There's no reason it couldn't. If you look at the ghc implementation, it only checks whether the result is GT or not. The Haskell Report version of the code uses insertBy, which likewise only checks for GT or not. You could write the following and use it without any problem:
sortByBool :: (a -> a -> Bool) -> [a] -> [a]
sortByBool lte = sortBy (\x y -> if lte x y then LT else GT)
sort' :: Ord a => [a] -> [a]
sort' = sortByBool (<=)
Some sorts could conceivably perform optimizations by knowing when elements are EQ, but the implementations currently used do not need this information.
I think there were two separate design decisions:
1) Creating the Ordering type
2) Choosing for sortBy to return an Orderingvalue
The Ordering type is useful for more than just sortBy - for example, compare is the "centerpiece" of the Ord typeclass. Its type is :: Ord a => a -> a -> Ordering. Given two values, then, you can find out whether they're less than, greater than, or equal -- with any other comparison function ((<), (<=), (>), (>=)), you can only rule out one of those three possibilities.

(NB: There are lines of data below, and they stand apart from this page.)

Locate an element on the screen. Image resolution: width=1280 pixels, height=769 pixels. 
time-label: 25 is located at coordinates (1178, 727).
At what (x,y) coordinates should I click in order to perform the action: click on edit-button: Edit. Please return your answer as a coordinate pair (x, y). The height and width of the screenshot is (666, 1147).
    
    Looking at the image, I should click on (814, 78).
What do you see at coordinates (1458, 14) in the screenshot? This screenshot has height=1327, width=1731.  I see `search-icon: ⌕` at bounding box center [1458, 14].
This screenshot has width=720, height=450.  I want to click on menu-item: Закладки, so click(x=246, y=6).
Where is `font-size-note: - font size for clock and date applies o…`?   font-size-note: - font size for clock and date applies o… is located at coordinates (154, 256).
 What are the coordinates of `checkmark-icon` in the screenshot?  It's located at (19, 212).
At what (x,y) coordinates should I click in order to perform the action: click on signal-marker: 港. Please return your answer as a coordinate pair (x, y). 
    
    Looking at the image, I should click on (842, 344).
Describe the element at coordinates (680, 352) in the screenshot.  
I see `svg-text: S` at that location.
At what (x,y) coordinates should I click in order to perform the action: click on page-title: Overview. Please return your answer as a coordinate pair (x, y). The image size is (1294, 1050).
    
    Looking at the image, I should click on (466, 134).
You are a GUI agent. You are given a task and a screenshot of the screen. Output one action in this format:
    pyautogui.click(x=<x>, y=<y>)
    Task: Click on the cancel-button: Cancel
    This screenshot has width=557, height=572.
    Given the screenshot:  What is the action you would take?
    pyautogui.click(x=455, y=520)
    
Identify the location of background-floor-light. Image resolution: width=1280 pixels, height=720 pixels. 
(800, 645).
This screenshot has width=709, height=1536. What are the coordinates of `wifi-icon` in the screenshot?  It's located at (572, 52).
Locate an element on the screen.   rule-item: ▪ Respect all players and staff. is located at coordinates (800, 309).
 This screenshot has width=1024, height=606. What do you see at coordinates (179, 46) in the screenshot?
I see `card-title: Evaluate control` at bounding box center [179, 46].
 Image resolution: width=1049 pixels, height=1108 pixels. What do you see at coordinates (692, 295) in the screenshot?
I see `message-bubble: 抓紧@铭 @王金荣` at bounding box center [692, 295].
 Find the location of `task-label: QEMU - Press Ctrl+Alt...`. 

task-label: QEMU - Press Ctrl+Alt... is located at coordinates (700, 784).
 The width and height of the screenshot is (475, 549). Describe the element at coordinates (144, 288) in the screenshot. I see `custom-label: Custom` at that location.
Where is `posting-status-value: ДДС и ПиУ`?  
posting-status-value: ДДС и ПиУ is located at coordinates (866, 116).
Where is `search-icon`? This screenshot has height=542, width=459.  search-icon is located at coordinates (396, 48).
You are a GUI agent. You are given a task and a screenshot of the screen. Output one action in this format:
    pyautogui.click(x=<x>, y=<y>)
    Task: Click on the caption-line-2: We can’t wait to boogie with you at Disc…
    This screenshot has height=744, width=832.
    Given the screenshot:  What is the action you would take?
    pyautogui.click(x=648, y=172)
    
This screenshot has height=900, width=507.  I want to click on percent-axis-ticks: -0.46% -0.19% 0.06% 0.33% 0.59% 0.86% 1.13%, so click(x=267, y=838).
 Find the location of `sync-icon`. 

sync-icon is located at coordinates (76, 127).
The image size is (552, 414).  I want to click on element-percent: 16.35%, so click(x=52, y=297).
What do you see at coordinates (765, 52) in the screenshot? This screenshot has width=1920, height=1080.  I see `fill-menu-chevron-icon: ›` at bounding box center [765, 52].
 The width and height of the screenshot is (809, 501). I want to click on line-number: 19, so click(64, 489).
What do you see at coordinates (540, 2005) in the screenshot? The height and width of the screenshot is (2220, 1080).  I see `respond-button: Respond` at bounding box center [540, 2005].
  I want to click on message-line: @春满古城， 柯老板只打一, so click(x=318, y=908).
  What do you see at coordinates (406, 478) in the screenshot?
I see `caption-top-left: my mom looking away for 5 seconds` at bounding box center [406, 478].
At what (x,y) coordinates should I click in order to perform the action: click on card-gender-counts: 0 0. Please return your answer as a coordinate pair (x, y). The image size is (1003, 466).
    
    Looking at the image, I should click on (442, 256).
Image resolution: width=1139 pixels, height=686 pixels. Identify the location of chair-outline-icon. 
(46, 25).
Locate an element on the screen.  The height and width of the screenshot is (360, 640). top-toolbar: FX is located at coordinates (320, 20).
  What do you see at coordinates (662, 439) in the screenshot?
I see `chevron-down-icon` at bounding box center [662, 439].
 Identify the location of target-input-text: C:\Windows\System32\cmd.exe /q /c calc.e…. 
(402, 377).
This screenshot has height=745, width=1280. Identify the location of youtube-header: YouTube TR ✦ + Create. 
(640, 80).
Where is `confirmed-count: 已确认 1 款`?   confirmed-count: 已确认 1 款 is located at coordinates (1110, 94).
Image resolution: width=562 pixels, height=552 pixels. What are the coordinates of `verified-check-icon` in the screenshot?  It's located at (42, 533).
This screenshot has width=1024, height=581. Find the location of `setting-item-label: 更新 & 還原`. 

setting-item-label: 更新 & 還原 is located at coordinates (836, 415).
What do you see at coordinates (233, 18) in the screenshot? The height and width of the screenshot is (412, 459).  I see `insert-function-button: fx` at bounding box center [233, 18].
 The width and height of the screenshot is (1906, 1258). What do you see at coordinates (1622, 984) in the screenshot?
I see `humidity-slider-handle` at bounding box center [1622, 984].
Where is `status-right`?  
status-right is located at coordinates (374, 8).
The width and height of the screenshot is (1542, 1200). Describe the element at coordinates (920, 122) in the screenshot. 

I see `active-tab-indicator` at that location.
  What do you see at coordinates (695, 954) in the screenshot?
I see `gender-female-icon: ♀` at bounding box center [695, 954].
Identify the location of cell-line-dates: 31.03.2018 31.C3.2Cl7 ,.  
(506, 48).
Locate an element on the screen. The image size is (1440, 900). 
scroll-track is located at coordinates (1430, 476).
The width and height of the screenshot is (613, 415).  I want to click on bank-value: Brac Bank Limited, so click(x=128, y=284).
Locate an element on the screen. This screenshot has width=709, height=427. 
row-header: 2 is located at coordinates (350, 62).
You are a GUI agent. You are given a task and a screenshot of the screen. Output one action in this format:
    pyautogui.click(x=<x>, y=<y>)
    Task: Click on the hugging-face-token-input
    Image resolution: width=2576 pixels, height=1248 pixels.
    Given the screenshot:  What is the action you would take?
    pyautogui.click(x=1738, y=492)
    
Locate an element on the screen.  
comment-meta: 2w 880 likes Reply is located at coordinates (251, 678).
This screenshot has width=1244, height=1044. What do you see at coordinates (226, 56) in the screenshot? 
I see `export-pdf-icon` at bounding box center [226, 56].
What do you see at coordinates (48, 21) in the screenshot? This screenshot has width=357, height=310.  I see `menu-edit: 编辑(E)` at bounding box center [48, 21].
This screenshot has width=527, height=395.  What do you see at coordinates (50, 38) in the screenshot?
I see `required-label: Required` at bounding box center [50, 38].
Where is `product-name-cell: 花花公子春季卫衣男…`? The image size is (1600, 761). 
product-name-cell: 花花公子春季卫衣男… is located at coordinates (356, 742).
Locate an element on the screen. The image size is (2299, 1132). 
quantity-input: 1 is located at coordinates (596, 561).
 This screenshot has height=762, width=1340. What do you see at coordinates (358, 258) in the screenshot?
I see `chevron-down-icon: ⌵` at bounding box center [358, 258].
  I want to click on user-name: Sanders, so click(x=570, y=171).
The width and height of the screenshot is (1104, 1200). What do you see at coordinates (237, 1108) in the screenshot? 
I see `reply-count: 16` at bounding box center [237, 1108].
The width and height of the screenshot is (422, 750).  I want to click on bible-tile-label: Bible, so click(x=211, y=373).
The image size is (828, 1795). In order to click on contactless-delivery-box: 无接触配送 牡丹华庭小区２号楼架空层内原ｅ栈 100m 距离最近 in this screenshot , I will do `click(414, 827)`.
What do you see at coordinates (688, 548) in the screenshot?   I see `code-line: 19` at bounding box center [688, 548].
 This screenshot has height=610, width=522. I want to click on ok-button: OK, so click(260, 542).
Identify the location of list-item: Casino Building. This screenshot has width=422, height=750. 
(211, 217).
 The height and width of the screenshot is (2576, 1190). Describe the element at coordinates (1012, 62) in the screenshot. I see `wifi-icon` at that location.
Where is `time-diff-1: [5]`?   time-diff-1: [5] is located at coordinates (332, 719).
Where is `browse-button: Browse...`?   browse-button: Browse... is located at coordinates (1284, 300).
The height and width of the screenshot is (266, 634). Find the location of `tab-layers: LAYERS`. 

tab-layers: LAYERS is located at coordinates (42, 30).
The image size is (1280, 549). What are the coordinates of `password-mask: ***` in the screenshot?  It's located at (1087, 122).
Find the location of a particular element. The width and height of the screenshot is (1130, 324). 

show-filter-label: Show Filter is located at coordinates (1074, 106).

Here's a simple example where Ordering (at least in my opinion) makes a function's intent a little clearer:
f a b =
case compare a b of
GT -> {- something -}
LT -> {- something -}
EQ -> {- something -}
Once you've decided to create the Ordering type, then I think it's natural to use it in places where that's the information you're truly looking for (like sortBy), instead of using Bool as a sort of workaround.
Three valued Ordering is needed to save comparisons in cases where we do need to distinguish the EQ case. In duplicates-preserving sort or merge, we ignore the EQ case, so a predicate with less-then-or-equal semantics is perfectly acceptable. But not in case of union or nubSort where we do want to distinguish the three outcomes of comparison.
mergeBy lte (x:xs) (y:ys)
| lte y x = y : mergeBy lte (x:xs) ys
| otherwise = x : mergeBy lte xs (y:ys)
union (x:xs) (y:ys) = case compare x y of
LT -> x : union xs (y:ys)
EQ -> x : union xs ys
GT -> y : union (x:xs) ys
Writing the latter one with lte predicate is unnatural.